▶ _Records supplied_
★ ★ ★ ★ ★
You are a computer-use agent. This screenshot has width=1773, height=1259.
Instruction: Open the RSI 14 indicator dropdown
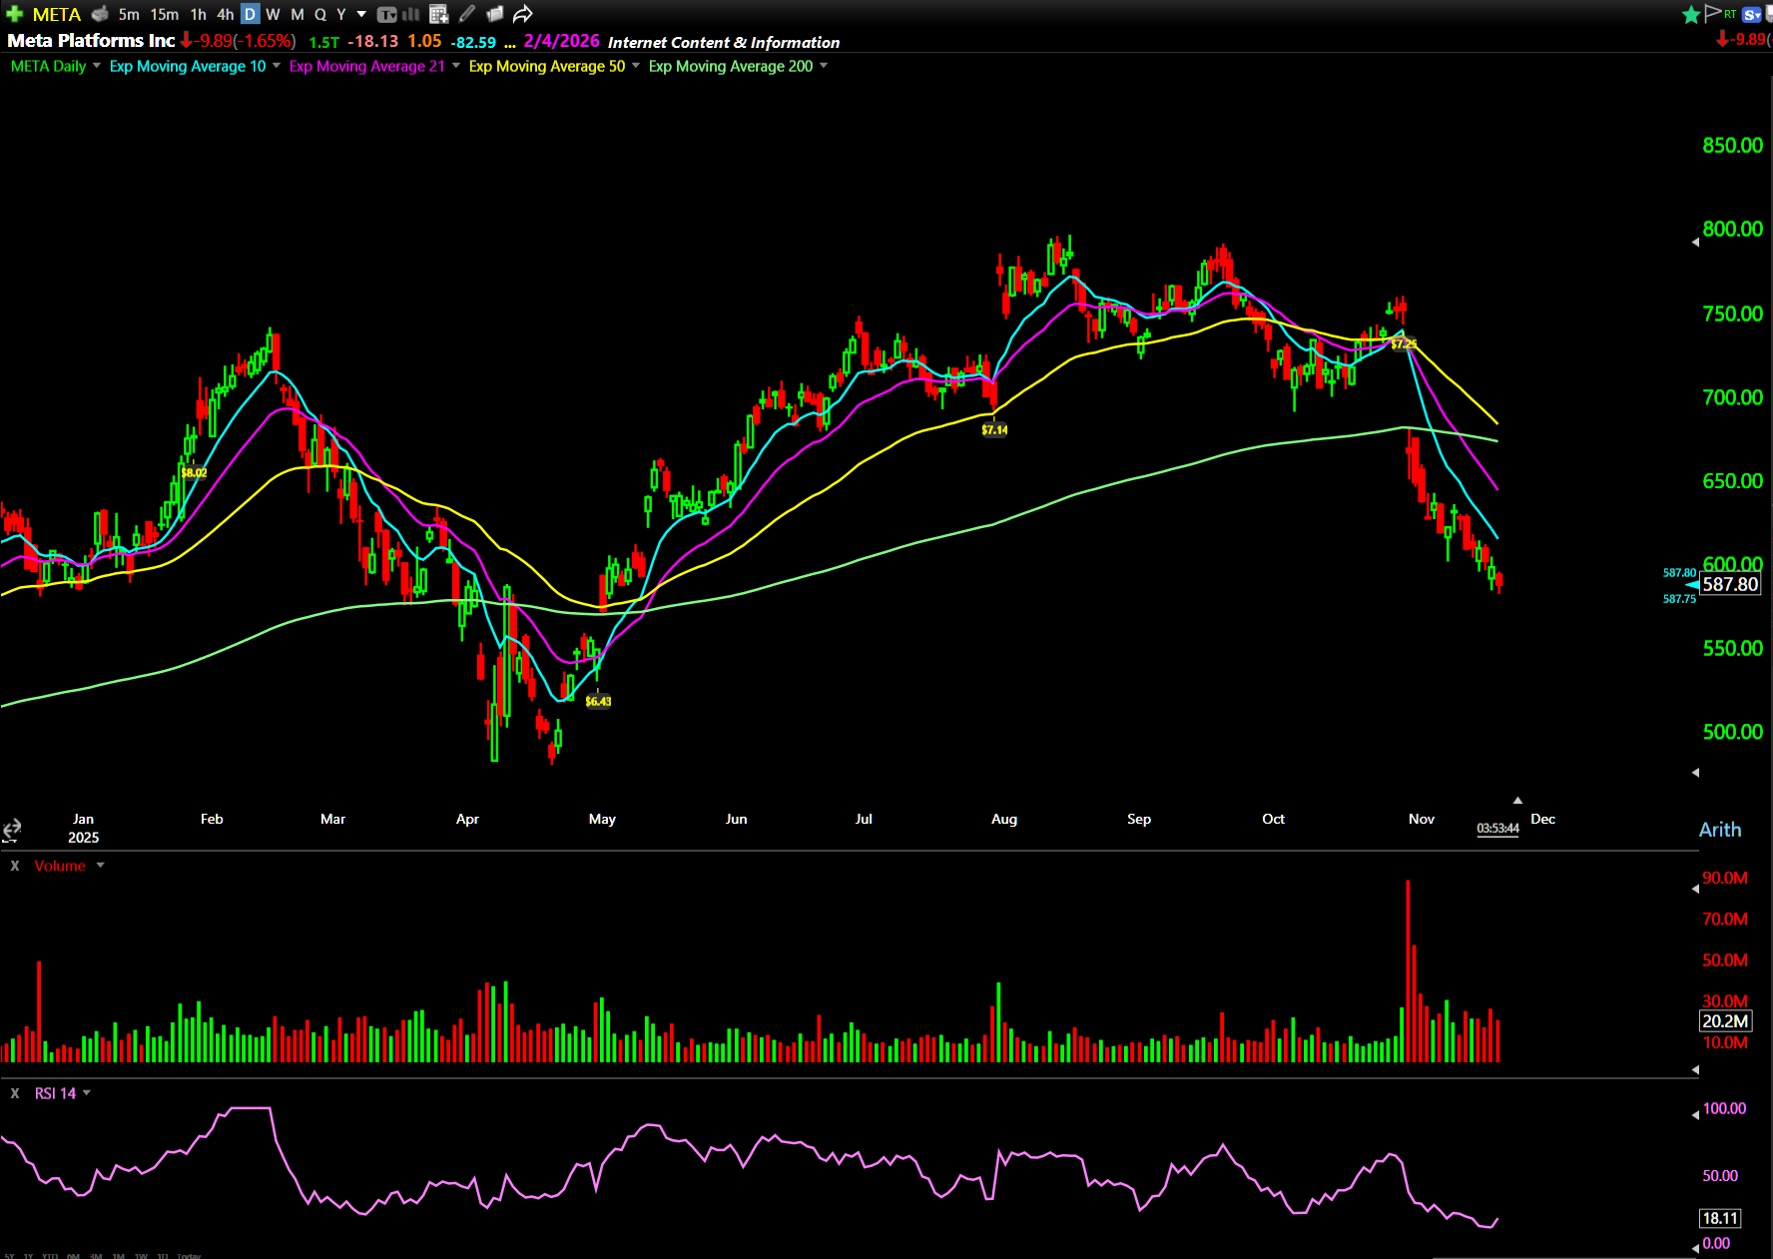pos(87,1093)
★ ★ ★ ★ ★
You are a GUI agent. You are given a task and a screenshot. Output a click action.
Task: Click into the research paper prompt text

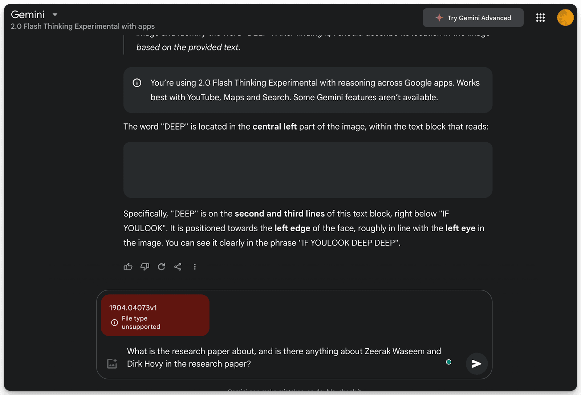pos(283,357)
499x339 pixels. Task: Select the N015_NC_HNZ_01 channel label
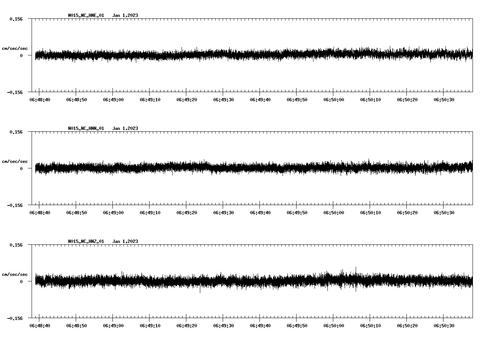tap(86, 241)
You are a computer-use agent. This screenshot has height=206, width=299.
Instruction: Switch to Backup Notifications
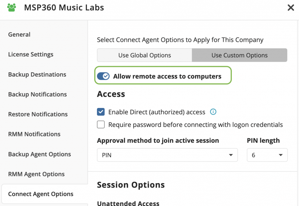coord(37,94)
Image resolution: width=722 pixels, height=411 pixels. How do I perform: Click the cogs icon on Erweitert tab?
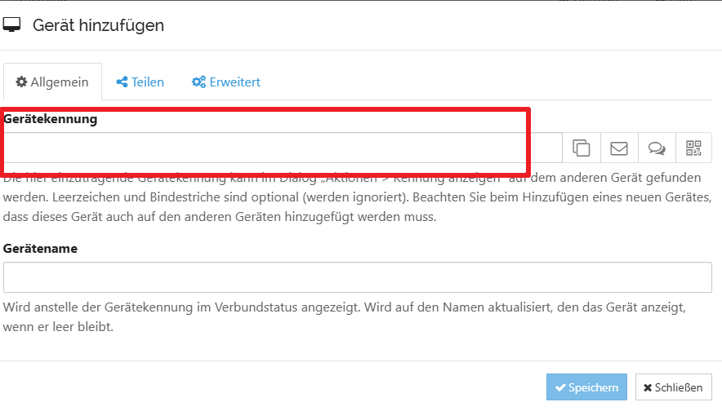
★ ★ ★ ★ ★
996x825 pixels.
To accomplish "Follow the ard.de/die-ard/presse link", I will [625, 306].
★ ★ ★ ★ ★
▶ _What is needed_
Reproduce the data above exactly, but only the lines from the one showing "Task: Click into" through the one showing "Image resolution: width=722", with both ends kept and the pictures left out.

▶ _Solution to the exercise_
Task: Click into the research paper prompt text

pos(283,357)
499x339 pixels. Task: Select the N015_NC_HNZ_01 channel label
tap(86, 241)
You are a computer-use agent. This screenshot has height=206, width=299.
Instruction: Switch to Backup Notifications
coord(37,94)
Image resolution: width=722 pixels, height=411 pixels. How do I perform: Click the cogs icon on Erweitert tab?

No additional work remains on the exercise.